• The end of a relationship is always a very difficult time

  • Saff Mitten offers some advice on what you can do if you are struggling with a relationship crisis

  • If you are experiencing relationship problems or have recently suffered a break up, you can find a therapist here 

When you are going through a relationship crisis and you don't know if the relationship is over, or if you are in fact dealing with the ending of a relationship, it's an incredibly difficult time. 

You may find yourself struggling to cope emotionally, which of course has an impact on your ability to deal with day-to-day life. At such times, some people find they have trouble sleeping or eating, while others may start to over indulge with food as a way to stuff down the feelings and numb the pain. 

Some people start to drink more than usual to block out their feelings - something that inevitably makes them feel worse once the alcohol wears off. Some throw themselves into work and try not to think about what is going on in their personal lives, whilst others have real difficulty functioning as normal at work. Some find themselves feeling very anxious, even suffering from panic attacks, at the thought of the relationship finishing. While others may find their emotions are very changeable, one minute they may be feeling sad, the next they may be feeling angry. 
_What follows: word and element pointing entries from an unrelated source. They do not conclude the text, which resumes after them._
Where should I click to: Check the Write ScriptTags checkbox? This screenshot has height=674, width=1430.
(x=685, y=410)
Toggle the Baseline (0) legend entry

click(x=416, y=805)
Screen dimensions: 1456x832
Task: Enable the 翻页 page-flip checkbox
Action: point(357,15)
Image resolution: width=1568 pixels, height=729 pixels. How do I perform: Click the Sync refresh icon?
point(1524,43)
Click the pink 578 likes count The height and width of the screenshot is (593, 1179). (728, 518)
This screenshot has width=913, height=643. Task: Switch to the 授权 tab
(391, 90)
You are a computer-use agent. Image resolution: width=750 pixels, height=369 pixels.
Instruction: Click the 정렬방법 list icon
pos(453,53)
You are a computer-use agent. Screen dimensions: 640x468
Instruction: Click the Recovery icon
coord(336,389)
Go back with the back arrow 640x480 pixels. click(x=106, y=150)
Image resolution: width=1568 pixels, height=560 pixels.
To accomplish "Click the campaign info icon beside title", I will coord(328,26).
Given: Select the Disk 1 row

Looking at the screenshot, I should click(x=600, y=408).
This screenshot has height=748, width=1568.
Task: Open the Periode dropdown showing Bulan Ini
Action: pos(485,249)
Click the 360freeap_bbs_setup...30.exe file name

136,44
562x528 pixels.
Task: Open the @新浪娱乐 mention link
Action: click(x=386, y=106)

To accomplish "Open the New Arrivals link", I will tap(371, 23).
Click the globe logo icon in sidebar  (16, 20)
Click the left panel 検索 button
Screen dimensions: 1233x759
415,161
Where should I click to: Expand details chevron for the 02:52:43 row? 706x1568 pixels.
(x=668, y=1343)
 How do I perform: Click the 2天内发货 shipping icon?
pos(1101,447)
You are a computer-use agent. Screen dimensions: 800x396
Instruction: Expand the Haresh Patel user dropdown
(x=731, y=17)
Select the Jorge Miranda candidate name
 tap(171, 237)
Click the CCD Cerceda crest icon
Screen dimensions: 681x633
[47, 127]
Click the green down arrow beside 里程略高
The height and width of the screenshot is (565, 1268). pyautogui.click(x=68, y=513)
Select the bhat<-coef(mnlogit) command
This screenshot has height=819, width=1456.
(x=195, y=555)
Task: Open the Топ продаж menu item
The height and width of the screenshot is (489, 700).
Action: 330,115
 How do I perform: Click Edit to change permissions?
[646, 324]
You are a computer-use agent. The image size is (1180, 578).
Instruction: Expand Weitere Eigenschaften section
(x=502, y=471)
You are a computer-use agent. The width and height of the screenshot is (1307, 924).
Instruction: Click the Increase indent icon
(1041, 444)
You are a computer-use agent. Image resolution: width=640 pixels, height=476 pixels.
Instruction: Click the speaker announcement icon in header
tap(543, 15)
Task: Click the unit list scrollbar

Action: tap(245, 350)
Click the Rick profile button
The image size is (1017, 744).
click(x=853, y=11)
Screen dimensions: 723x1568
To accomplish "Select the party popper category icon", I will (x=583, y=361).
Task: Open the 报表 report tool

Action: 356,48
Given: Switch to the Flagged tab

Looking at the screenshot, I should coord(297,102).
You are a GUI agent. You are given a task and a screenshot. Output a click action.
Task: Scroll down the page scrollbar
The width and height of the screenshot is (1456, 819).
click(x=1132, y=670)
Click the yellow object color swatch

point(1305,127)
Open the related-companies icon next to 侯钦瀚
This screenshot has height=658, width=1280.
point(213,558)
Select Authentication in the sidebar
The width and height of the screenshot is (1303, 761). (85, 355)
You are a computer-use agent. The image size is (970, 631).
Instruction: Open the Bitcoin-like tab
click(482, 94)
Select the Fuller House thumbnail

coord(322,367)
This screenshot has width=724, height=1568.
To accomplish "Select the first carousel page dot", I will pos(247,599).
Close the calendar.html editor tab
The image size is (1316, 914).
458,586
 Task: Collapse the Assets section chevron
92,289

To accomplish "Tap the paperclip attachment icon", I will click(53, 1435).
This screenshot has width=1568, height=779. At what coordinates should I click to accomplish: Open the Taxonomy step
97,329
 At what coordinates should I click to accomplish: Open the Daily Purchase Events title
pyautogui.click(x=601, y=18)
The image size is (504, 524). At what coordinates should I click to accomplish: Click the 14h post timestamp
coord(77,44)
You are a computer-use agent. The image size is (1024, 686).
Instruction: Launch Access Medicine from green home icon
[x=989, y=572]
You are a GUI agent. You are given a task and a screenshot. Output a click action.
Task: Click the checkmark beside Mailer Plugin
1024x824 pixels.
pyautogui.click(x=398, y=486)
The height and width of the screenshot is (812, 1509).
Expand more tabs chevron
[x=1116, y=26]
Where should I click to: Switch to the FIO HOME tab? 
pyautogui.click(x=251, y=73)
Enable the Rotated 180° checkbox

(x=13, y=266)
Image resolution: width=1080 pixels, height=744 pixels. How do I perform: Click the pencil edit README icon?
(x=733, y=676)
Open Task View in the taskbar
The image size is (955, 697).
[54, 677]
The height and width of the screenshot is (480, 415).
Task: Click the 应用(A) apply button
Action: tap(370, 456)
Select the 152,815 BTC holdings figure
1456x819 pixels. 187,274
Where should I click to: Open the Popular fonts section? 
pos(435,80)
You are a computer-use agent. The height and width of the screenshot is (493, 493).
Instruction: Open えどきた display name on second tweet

All of these reactions and a multitude of others are common reactions to what is a very traumatic situation.

How did we get here?

Even if there have been signs that things have been difficult for some time, often it comes as a big shock when things reach crisis point and one of you says maybe things should end. Dealing with this scenario and deciding together (if possible) whether to end the relationship or to try and work on things, can be difficult. There may be so many mixed emotions that it can be hard to see things clearly and gain some perspective on what the issues are, as well as what each of you wants and needs from a relationship and from each other.

What are you feeling and is it normal?

In these situations it's common to experience overwhelming waves of sadness, grief, hurt and pain. However, if you're the person who is facing being 'left', somewhere in the mix there is often also disbelief and anger, or even a feeling of betrayal that the person you have committed to is thinking about letting go of the relationship. 

While these feelings may be very valid, if you find yourself becoming angry and defensive as a result, this could get in the way of facilitating open communication to examine and discuss the problems that have brought you to this point. As such, expressing what you're feeling to your partner in the heat of the moment may only serve to create a bigger rift and cement the end of the relationship rather than opening up the potential to work things through (if that is an option you would like).

A role for therapy

So what can you do? Some people find couples counselling really beneficial, providing both parties are willing to seek therapy and want to work on the relationship. However, when things may feel very heated and antagonistic, not all couples are necessarily ready for this. 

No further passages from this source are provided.